_Task requirements_
Please report every line of the listing below that has the word "will" in it.
○ ○ ○ ○ ○ ○ ○
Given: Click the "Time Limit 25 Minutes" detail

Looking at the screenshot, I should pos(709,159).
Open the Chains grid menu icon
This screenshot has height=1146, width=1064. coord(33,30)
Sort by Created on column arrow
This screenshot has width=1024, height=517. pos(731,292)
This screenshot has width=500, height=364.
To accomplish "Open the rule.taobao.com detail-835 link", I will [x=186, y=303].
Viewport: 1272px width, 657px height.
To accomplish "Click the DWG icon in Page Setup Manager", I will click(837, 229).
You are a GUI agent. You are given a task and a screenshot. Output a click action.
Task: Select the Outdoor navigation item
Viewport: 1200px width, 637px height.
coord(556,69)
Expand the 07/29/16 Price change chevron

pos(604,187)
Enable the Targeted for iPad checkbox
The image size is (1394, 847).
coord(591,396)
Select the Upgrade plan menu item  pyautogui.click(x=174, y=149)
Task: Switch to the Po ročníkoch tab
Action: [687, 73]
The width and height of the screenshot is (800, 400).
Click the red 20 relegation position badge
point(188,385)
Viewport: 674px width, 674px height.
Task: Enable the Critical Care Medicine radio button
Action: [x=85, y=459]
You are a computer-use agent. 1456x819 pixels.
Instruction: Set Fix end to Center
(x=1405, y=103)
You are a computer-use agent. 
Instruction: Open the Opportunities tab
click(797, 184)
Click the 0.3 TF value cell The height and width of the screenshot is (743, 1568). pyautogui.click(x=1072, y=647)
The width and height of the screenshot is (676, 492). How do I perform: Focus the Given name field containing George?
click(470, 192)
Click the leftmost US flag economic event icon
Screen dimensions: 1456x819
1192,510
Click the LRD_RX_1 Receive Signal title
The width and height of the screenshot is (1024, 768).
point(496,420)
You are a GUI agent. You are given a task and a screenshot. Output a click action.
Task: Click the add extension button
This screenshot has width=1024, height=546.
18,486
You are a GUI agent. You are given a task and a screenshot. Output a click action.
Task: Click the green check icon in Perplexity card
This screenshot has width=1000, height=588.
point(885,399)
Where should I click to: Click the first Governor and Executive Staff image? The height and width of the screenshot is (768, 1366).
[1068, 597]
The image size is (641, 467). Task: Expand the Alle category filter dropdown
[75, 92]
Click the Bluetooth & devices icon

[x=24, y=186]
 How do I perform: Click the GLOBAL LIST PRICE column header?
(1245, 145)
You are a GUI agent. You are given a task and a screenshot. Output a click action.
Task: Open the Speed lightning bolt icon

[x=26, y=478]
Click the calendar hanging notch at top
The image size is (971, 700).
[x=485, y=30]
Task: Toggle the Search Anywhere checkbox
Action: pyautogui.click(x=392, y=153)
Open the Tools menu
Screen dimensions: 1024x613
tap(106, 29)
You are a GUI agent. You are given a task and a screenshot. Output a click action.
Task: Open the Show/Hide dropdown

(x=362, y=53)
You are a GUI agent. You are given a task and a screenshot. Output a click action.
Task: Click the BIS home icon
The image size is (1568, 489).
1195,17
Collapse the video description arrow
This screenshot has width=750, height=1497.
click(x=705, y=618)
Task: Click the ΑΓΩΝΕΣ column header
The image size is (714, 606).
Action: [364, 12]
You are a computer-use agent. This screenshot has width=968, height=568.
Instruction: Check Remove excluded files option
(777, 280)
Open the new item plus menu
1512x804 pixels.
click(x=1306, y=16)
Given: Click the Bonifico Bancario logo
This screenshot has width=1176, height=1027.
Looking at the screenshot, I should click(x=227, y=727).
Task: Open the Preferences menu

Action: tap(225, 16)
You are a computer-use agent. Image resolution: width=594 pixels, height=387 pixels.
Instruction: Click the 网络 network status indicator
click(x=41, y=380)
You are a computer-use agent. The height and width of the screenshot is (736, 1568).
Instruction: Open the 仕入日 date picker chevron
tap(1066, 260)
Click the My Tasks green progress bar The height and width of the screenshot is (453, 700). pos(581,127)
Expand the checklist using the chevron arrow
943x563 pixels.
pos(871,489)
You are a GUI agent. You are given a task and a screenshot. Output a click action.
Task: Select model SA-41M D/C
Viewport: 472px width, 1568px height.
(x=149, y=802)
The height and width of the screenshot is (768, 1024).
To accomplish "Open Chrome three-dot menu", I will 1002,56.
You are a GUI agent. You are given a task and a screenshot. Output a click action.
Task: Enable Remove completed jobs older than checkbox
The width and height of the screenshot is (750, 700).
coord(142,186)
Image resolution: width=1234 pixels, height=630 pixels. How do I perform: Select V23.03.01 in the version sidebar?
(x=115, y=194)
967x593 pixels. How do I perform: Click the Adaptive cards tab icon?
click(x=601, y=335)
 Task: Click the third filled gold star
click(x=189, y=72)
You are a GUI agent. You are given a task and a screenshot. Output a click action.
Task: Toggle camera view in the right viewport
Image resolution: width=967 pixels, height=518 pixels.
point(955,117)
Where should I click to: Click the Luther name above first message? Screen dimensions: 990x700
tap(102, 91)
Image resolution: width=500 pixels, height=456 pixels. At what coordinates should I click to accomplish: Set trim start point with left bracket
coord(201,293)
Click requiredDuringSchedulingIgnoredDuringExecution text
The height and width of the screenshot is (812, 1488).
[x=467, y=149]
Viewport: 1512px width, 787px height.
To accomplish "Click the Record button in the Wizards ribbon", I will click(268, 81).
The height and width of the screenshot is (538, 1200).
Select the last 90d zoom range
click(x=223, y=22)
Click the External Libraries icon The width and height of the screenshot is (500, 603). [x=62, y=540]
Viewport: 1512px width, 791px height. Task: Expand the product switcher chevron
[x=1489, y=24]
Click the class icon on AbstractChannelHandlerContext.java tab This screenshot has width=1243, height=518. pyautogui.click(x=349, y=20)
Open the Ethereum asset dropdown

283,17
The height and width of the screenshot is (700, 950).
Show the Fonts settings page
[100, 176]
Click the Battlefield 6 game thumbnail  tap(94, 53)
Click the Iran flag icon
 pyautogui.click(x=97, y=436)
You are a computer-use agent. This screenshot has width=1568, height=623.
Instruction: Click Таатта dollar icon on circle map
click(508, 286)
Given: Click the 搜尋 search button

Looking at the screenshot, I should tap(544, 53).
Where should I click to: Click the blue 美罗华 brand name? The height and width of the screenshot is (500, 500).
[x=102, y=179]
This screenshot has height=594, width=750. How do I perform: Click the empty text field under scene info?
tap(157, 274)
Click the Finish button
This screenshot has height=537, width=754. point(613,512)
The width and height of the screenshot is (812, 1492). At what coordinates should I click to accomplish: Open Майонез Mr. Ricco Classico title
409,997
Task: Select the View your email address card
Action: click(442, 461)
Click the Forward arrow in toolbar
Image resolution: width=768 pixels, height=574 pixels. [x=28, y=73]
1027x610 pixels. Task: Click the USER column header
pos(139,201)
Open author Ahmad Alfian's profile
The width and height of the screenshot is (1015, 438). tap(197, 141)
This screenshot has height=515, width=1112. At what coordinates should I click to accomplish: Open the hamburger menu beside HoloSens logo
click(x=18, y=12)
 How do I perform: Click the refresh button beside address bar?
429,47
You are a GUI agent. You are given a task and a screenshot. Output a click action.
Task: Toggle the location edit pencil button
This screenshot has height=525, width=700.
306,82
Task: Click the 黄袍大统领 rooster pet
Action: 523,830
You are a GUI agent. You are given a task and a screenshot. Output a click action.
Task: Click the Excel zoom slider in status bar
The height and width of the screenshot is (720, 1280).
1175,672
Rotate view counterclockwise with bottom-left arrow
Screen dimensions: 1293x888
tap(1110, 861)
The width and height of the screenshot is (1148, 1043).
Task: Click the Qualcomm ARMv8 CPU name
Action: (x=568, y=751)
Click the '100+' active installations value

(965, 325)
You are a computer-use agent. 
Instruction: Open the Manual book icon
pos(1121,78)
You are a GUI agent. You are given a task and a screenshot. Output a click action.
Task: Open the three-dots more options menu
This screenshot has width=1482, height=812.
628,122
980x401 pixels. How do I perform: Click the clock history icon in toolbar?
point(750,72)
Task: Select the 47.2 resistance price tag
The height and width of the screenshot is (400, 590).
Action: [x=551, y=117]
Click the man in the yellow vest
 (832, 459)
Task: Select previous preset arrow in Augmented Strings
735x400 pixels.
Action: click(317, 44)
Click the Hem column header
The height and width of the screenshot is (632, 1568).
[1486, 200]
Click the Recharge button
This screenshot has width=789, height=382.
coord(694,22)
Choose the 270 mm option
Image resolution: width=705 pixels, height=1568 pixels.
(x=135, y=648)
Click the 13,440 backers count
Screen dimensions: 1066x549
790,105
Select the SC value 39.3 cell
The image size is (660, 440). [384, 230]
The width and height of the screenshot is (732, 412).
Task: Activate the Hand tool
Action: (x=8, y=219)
○ ○ ○ ○ ○ ○ ○
_Final answer_
To accomplish "Open the rule.taobao.com detail-835 link", I will [x=186, y=303].
To accomplish "Click the DWG icon in Page Setup Manager", I will click(837, 229).
To accomplish "Open Chrome three-dot menu", I will 1002,56.
To accomplish "Click the Record button in the Wizards ribbon", I will click(268, 81).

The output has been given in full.